Pour le plaisir de l'anecdote :
    L'existence de Louis Couperin fut courte mais exemplaire : repéré fortuitement par Chambonnières en 1650 (claveciniste du Roy, le grand compositeur pour l'instrument d'alors), il s'installe immédiatement à Paris (1651), avec succès. Organiste de Saint-Gervais, il attire l'attention du roi tout en lui refusant de remplacer Chambonnières (chassé pour n'être plus adapté au goût, ne sachant pas accompagner une basse continue) comme claveciniste, par loyauté pour son bienfaiteur – contraignant le souverain à créer un poste nouveau, pardessus de viole à la Cour. Violemment talentueux et rigoureusement vertueux.
    [Le pardessus de viole est l'instrument le plus aigu de la famille, spécifique à la France, qui surmonte le dessus lorsque apparaît le besoin de disposer d'un instrument dans la tessiture du violon, à la fin du XVIIe siècle.]

Discographie alternative :
    Les deux albums récents de Christophe Rousset (le studio de 2014 chez Aparté, puis le double-disque de concert paru en août dernier chez Harmonia Mundi) sont aussi des merveilles, poussant plus à fond la logique rhétorique de ces pièces et la dominant comme personne, sur des instruments beaucoup moins aigrelets que ceux qu'il a pu privilégier pour ses (François) Couperin, Royer ou Rameau : le flamand de Ioannes Couchet de 1652 (avec ravalement français en 1701), et plus encore le Louis Denis de 1658 pour Aparté se distinguent par leurs teintes sombres, sans surcharge métallique, très organiques et inquiétants. On ne fait pas plus conscient ni plus éloquent, assurément. (J'ai un petit faible pour la luminosité de Cummings et sa prise de son moins sèche par Taylor, pour son détachement aussi, mais c'est un choix impossible, deux lectures immenses qu'on ne peut qu'admirer éperdument.)

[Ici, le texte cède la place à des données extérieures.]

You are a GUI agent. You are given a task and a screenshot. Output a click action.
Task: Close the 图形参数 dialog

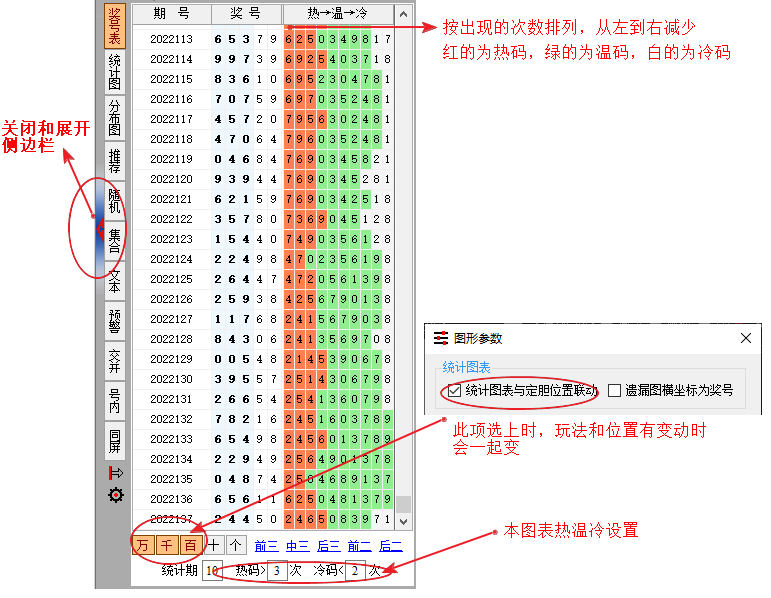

    Gustav Leonhardt a aussi proposé une vision saisissante, dans son style propre à la fois hiératique et sophistiqué, d'un Couperin très grognon et presque inquiétant – où se livre à mon sens le meilleur de son art.

Pour prolonger :
    On a par ailleurs retrouvé en 1953 un manuscrit contenant 70 pièces d'orgue de Couperin, dont 68 inédites… elles sont encore assez peu présentées sous forme monographique au disque, mais c'est une piste de découverte nourrissante.